Злая Русь. Зима 1238
Шрифт:
Судя по серому, мутному свету, пробивающемуся через крохотное оконце-дымоход под самым потолком, время уже предрассветное, скоро общий подъем. А там уж не откажем себе и в завтраке, сварив пшенную кашу с вяленым мясом в настоящей печи, да в глиняных горшках… Сейчас топящаяся по-черному печка уже практически остыла, отдав за ночь все тепло — и вода в кадушке покрылась льдом. Хорошо хоть, не очень толстым — и, не слишком сильно ударив по нему кулаком, я без особого шума его разбил. После чего набрал воды черпаком — и принялся неспешно пить, пытаясь хоть немного согреть во рту ледяную влагу, от которой натурально болят зубы…

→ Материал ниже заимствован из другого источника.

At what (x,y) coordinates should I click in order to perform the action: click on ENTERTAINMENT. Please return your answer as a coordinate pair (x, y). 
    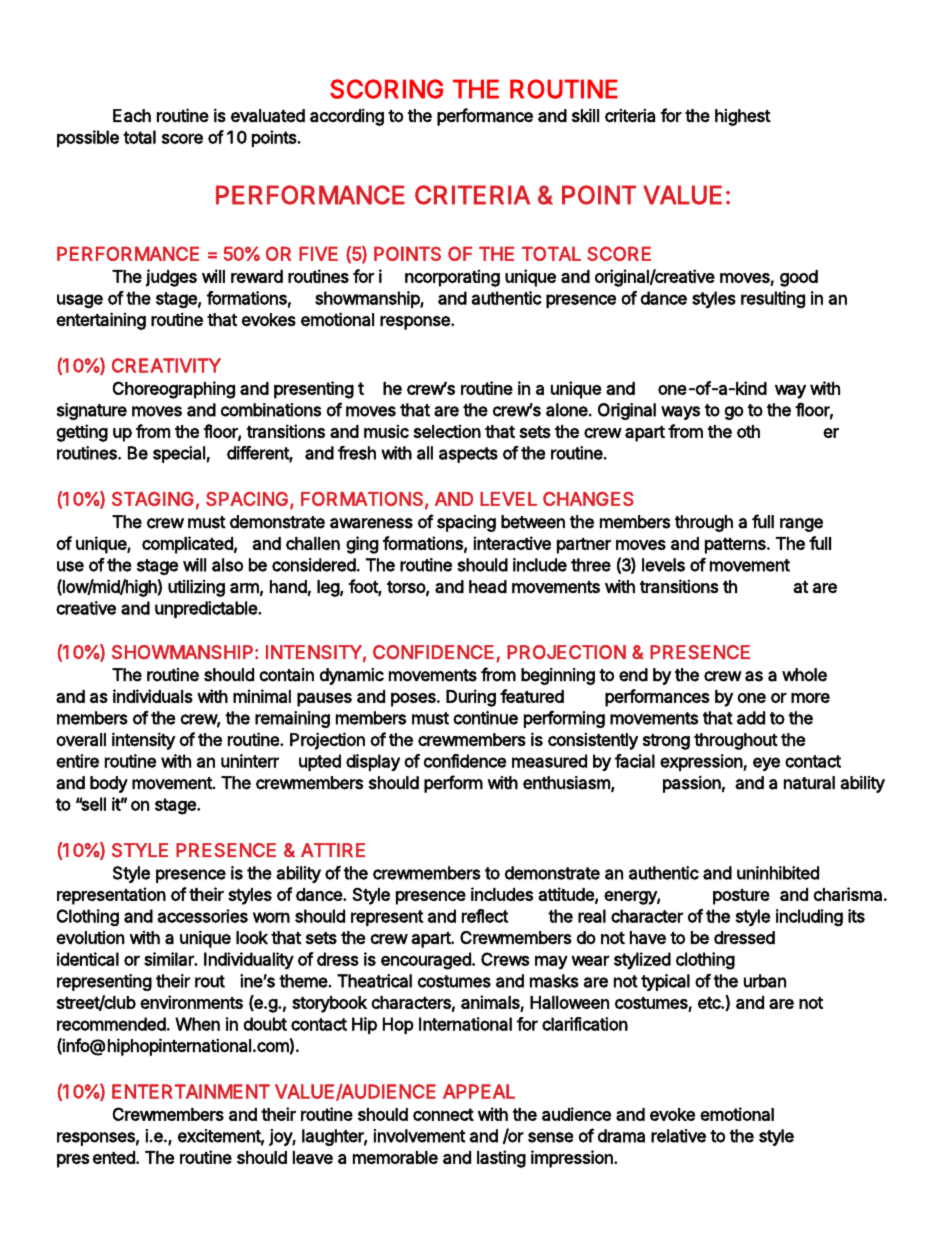
    Looking at the image, I should click on (191, 1091).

Зябко. Зябко было в последние часы сна, и зябко — а скорее даже холодно, причем очень, будет на марше. Только во время утреннего и вечернего приема пищи, когда мы едим горячее,
Сделав еще один скупой глоток из черпака уже совершенно онемевшим ртом, остатком ледяной воды я умылся — и вновь переступая через спящих товарищей, двинулся к пустующим у стола лавкам. Казалось бы странно, что все вои легли на пол, тогда как кто-то мог разместиться и поудобнее — но мужская солидарность, она такая… Никто не захотел себе лучших условий, чем у соратников — постеснялись искать для себя даже минимального комфорта, в то время как другие будут отдыхать на полу. И я постеснялся… Хотя, кстати, не так и плохо поспали. По крайней мере, впритык к друг дружке было немного теплее…
Добравшись, наконец, до лавки, я сел за стол, прислонив к нему перевязь с саблей — и только теперь, прояснившейся головой, принялся анализировать все то, что увидел, невольно вспоминая при этом последние события…
Из Пронска мы выступили два дня назад — сейчас начинается уже третий. А тогда с первыми лучами солнца сквозь ворота тыновой стены град покинуло полторы сотни всадников — все, кто решился идти к Рязани, уповая непонятно на что! И в их числе был и я — все время оборачивающийся назад, ловя взглядом печальное, белое от волнения и страха за меня лицо Ростиславы, наблюдающей за уходом дружинников с надвратного укрепления. К слову, было немного странно видеть самую дорогую для меня женщину, беременную моим же малышом там, где я недавно сражался, убивал, где лилась кровь моих соратников, где погибали защитники Пронска… Удивительно — но даже когда город был осажден, а от княжеского терема до ставки монгольского темника оставалось всего три версты, я все равно никак не мог себе представить, что Ростиславе грозит опасность, что враги могут оказаться рядом с ней… Будто ров между детинцем и крошечной княжеской цитаделью был не очередной преградой на пути татар, а границей совершенно иного, насквозь безопасного мира! И хотя разумом я осознавал, что это всего лишь заблуждение, однако чувствовал все равно иначе…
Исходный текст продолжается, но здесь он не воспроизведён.